PROBLEM: Repeat the records exactly. Leave out the pictures.

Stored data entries

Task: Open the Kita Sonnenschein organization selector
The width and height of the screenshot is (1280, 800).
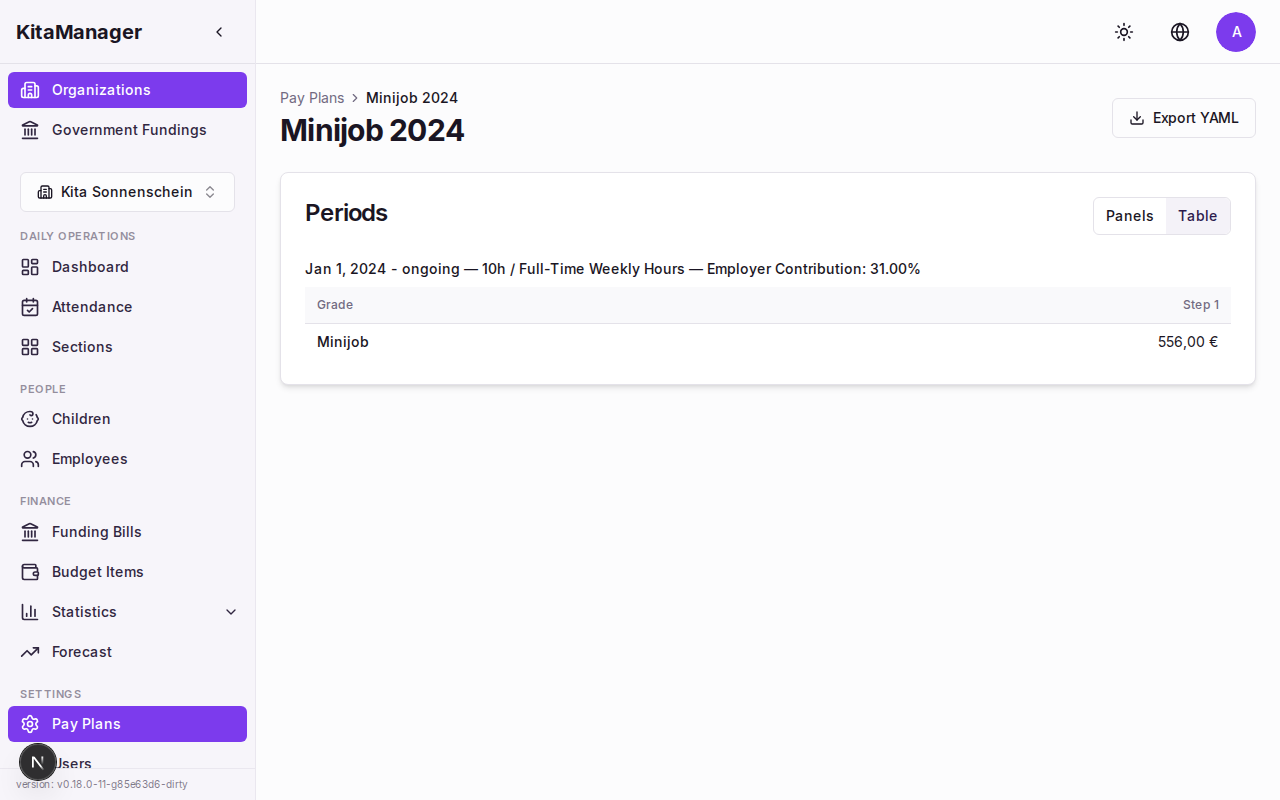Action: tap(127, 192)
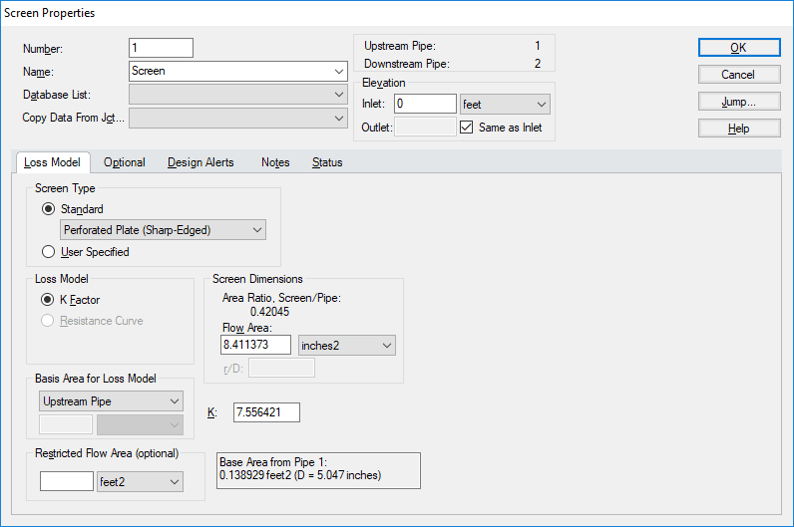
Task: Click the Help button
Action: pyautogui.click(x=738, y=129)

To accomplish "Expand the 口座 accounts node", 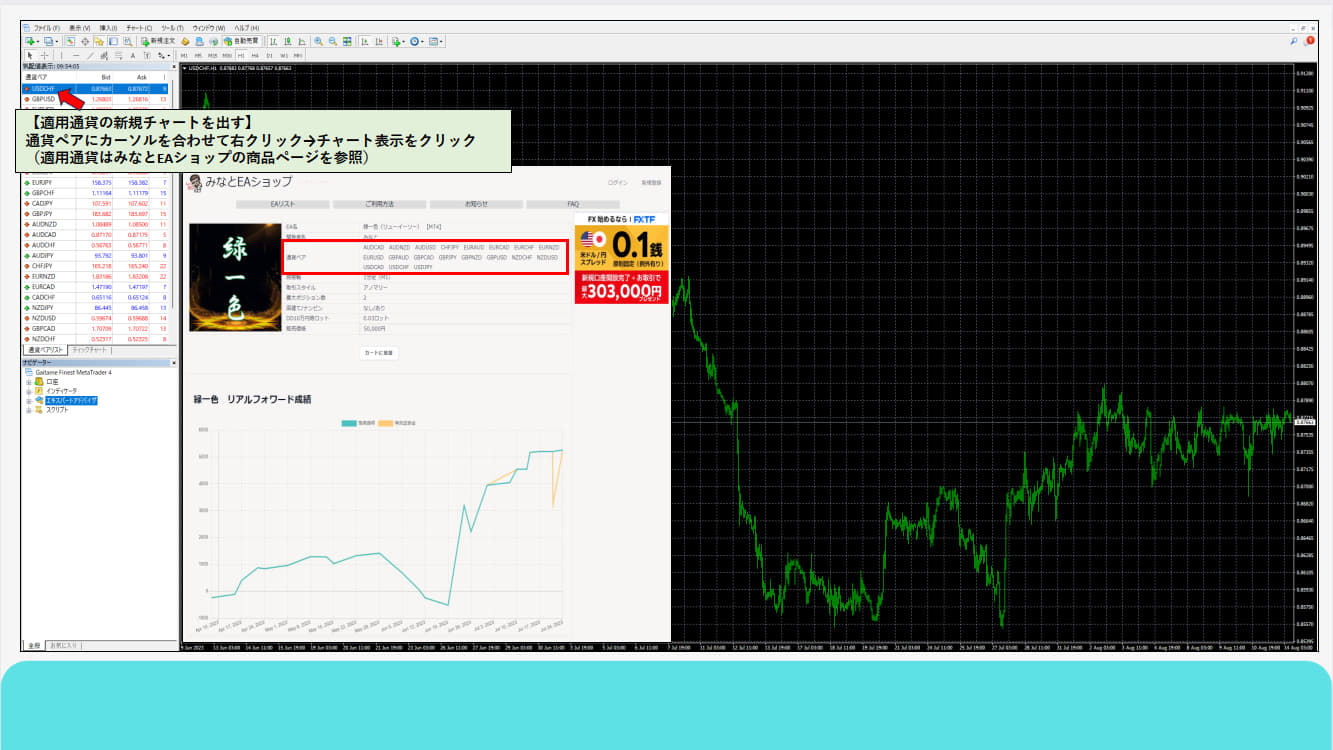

EXERCISE RESULT:
Task: Open the Kita Sonnenschein organization selector
The width and height of the screenshot is (1280, 800).
Action: tap(127, 192)
Task: Click the Help button
Action: pyautogui.click(x=738, y=129)

To accomplish "Expand the 口座 accounts node", 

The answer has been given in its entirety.